Neuroblastoma Treatment Granted Orphan Drug Designation

This morning, Cellectar Biosciences announced that the U.S. Food and Drug Administration (FDA) has granted orphan drug designation to CLR 131 for the treatment of neuroblastoma.

CLR 131 is the company’s lead Phospholipid Drug Conjugate (PDC) product candidate, and is the first potential therapy that would use a PDC tumor-targeting delivery platform to deliver a cytotoxic radioisotope (iodine-131) directly to the tumor cells.

In children under 5 years, neuroblastomas can develop anywhere that there is an existing group of nerve cells, or neuroblasts. The condition develops from immature neuroblasts found in a variety of areas throughout the body, and typically progresses in and around the adrenal glands, which rest above the kidneys. According to a study published in the Journal of Nuclear Medicine, CLR 131 had already been tested in models of adult cancers and discovered to target cancer cells with very high specificity.

“Neuroblastoma is the third most common childhood cancer for which there are currently no approved treatments for children with relapsed or refractory disease,” stated John Friend, M.D., chief medical officer of Cellectar in a press release. “The FDA’s granting of orphan drug designation for CLR 131 highlights the significant need for new treatments for children with neuroblastoma, and we believe that the targeted delivery of CLR 131 represents a promising novel approach to its treatment.”

Based upon preclinical and interim Phase 1 study data, treatment with CLR 131 provides an original approach to treating solid and hematological tumors. The drug is being developed so that it can potentially provide patients with therapeutic benefits, including: overall survival (OS), an improvement in progression-free survival (PFS), surrogate efficacy marker response rate, and overall quality of life (QOL).
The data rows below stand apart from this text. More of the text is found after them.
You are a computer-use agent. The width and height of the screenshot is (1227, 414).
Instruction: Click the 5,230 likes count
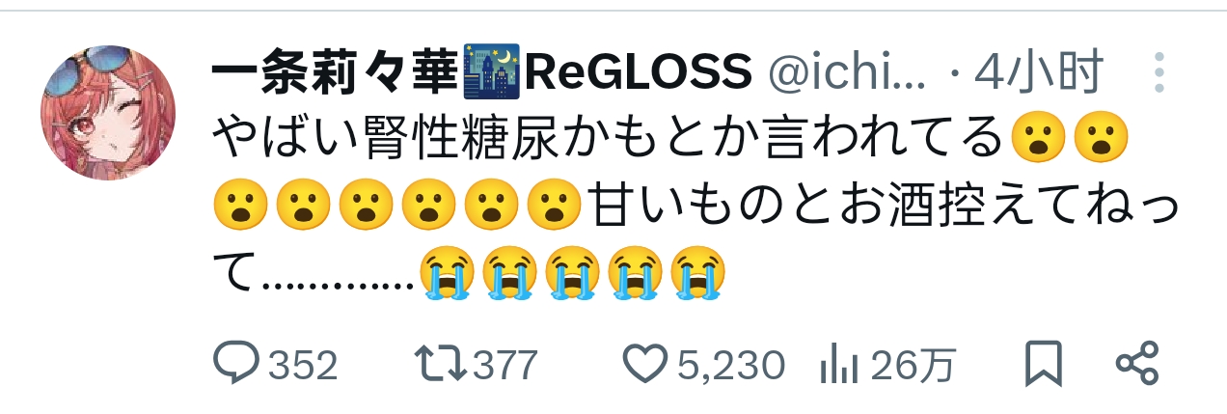[x=731, y=366]
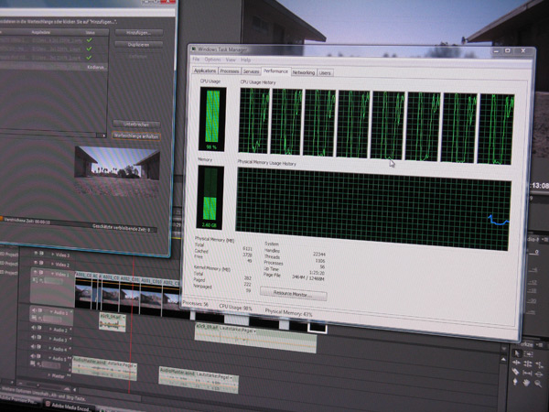This screenshot has height=412, width=549.
Task: Open the Options menu in Task Manager
Action: (212, 60)
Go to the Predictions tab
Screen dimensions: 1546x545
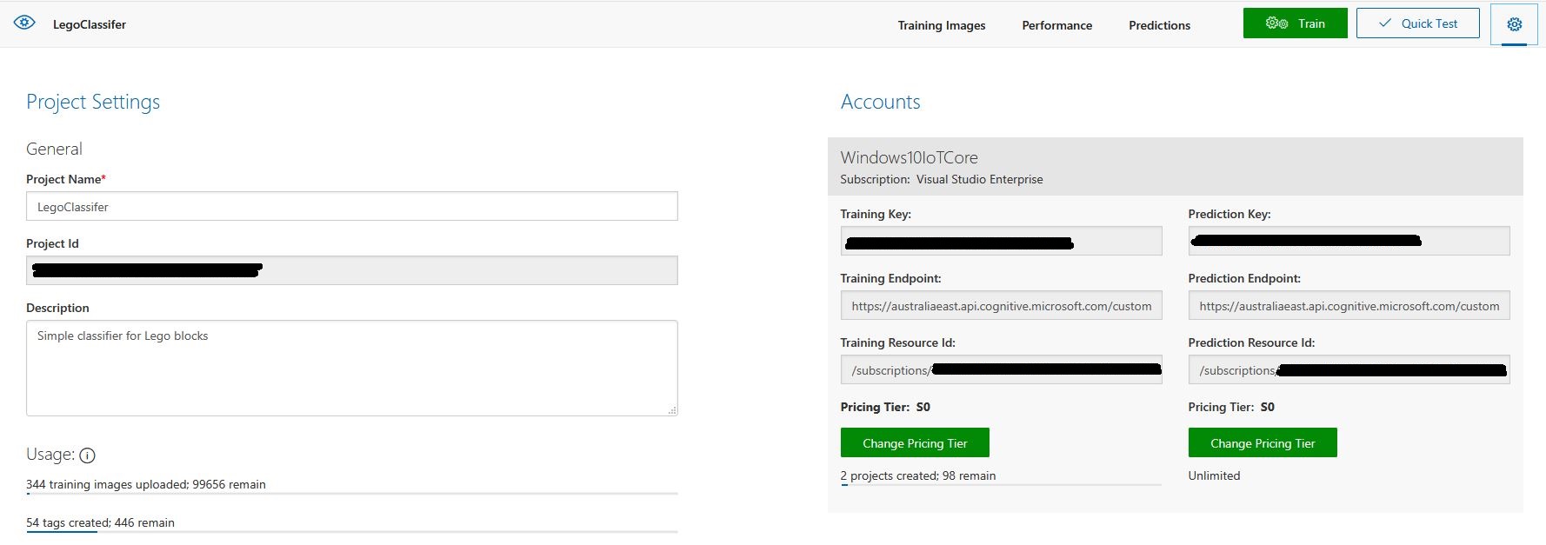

With the University of Wisconsin Carbone Cancer Center, Friend expects Cellectar to initiate its first Phase 1 clinical trial of CLR 131 at the end of the second quarter of this year. The study will enroll patients with relapsed/refractory pediatric cancers, with two cohorts: one with non-brain-related cancers like neuroblastoma, and a second of patients with malignant brain tumors. All enrolled patients will receive a single 30-minute infusion of CLR 131 and will be followed for up to 85 days with safety and efficacy assessments throughout.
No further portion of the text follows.